> **Activity**: Quote the entries in full, character for character, without their images.

> **Entries provided**:
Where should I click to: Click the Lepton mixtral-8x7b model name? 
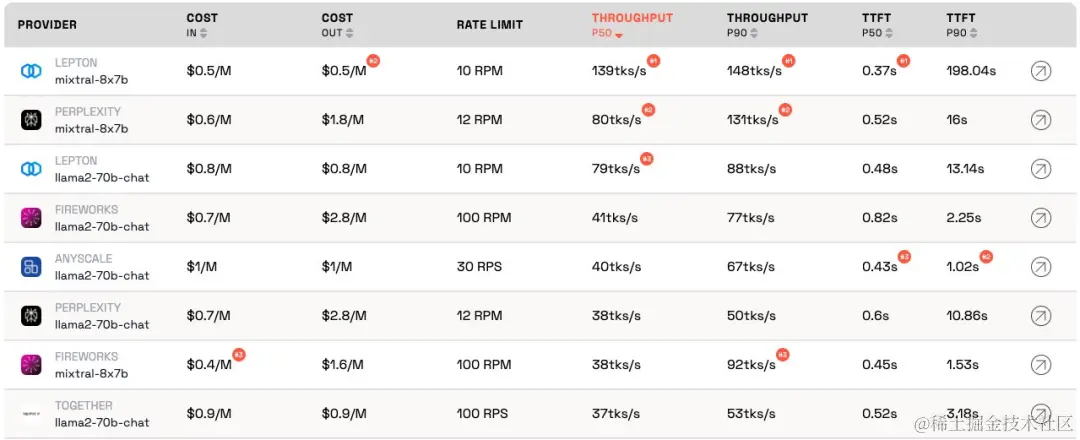(91, 79)
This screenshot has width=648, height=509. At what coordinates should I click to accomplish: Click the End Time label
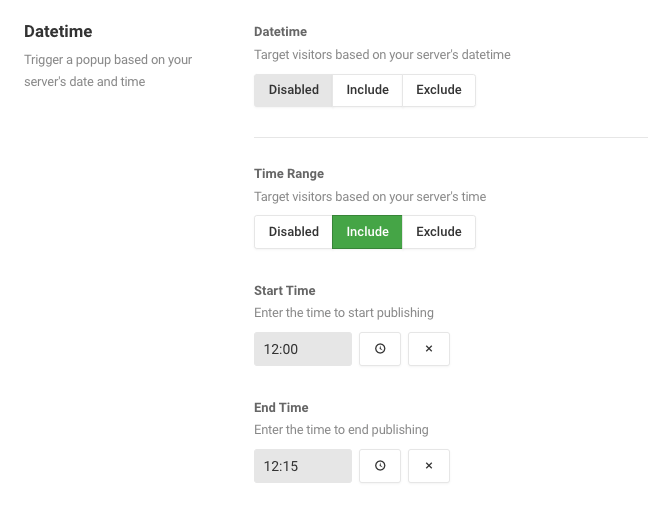pos(281,407)
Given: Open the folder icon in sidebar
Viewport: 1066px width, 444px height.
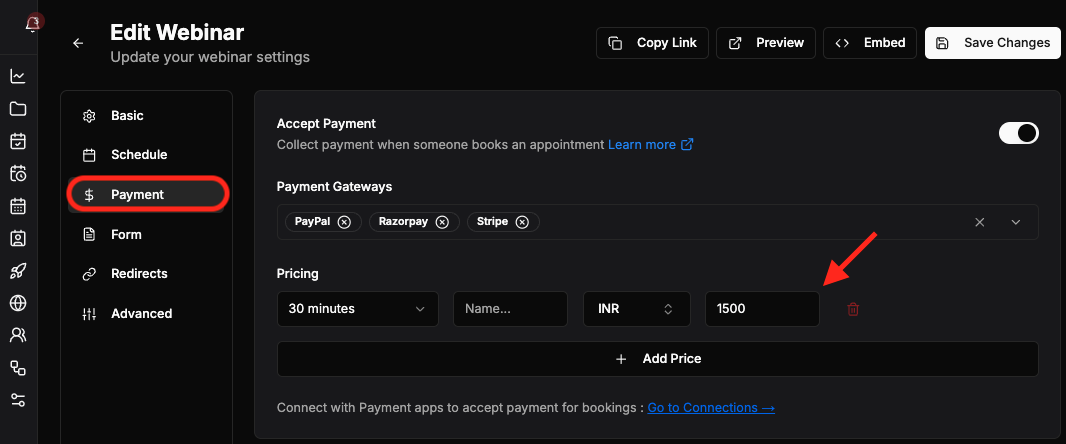Looking at the screenshot, I should point(18,109).
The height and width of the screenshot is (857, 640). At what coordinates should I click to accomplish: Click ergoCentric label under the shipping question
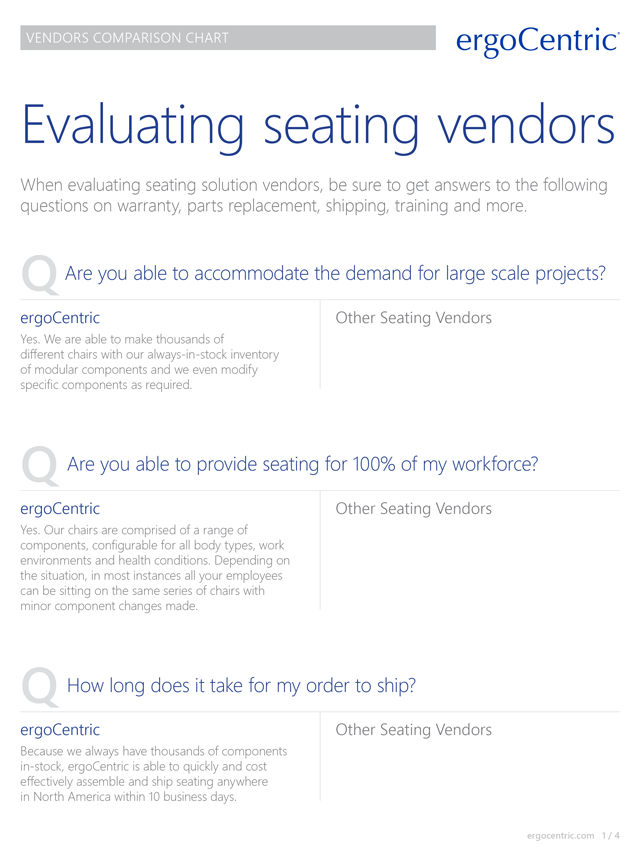coord(60,730)
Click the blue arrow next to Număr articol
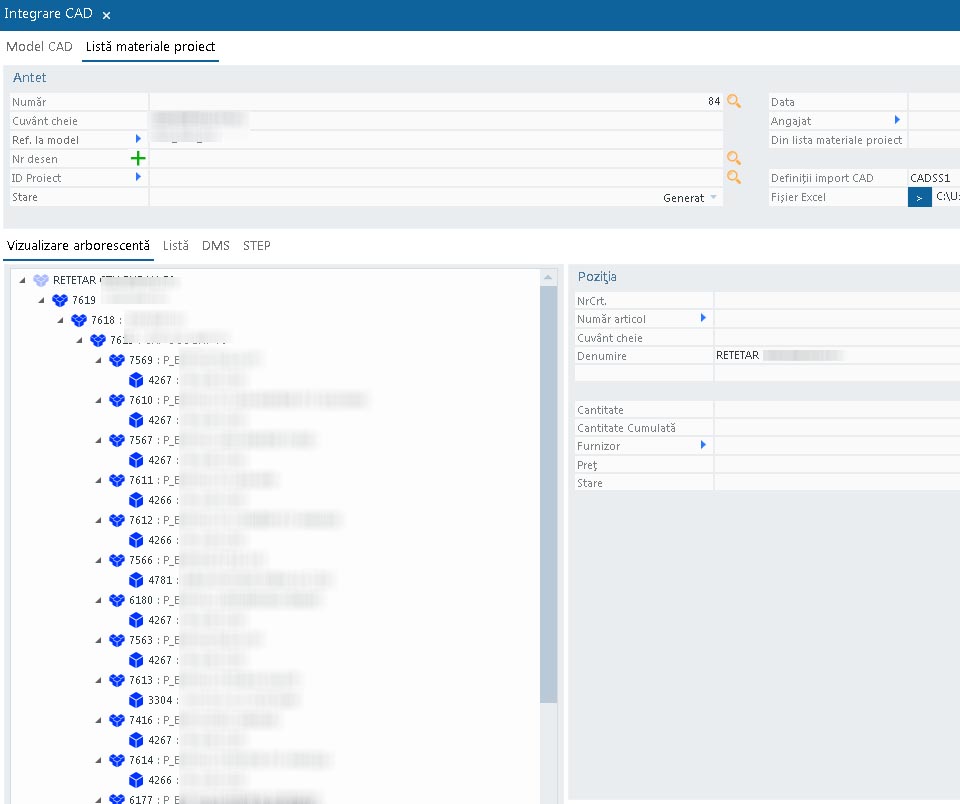This screenshot has width=960, height=804. tap(703, 318)
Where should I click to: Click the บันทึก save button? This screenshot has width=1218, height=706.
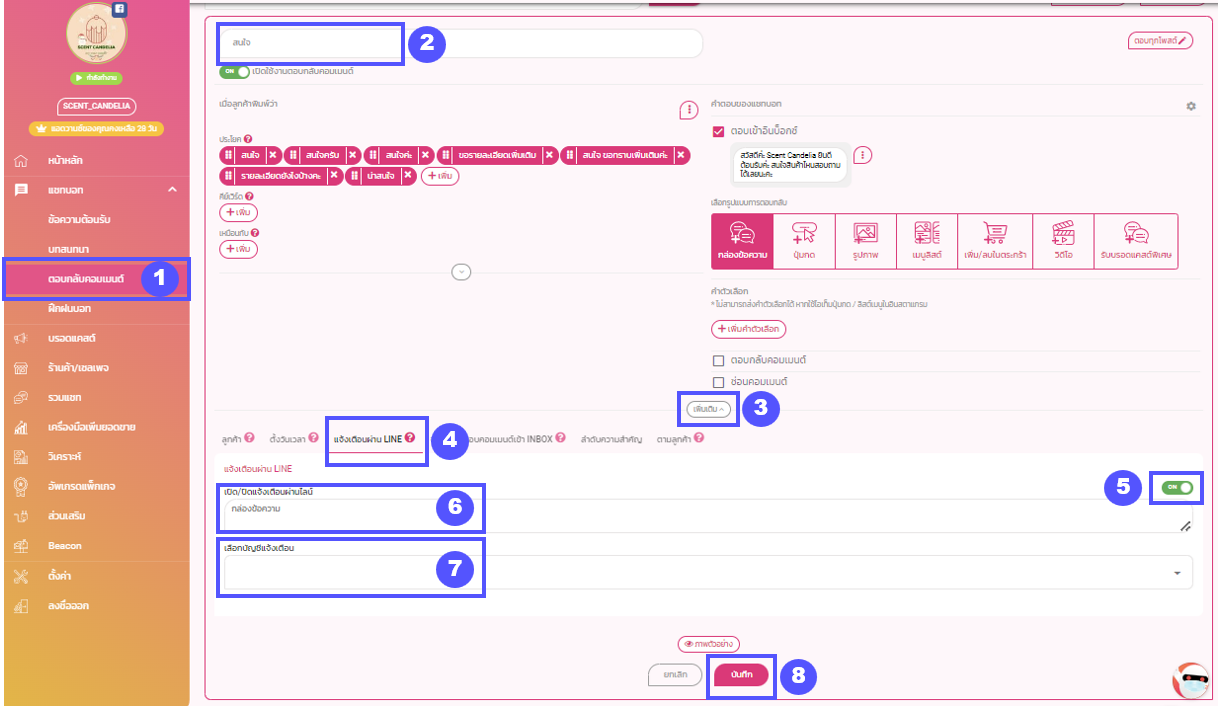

> **Answer to the problem**:
Where should I click to: Click the Lepton mixtral-8x7b model name? 
(91, 79)
This screenshot has width=648, height=509. At what coordinates should I click to accomplish: Click the End Time label
pos(281,407)
Given: Open the folder icon in sidebar
Viewport: 1066px width, 444px height.
Looking at the screenshot, I should point(18,109).
The height and width of the screenshot is (857, 640). At what coordinates should I click to accomplish: Click ergoCentric label under the shipping question
coord(60,730)
Click the blue arrow next to Număr articol
This screenshot has width=960, height=804. tap(703, 318)
Where should I click to: Click the บันทึก save button? This screenshot has width=1218, height=706.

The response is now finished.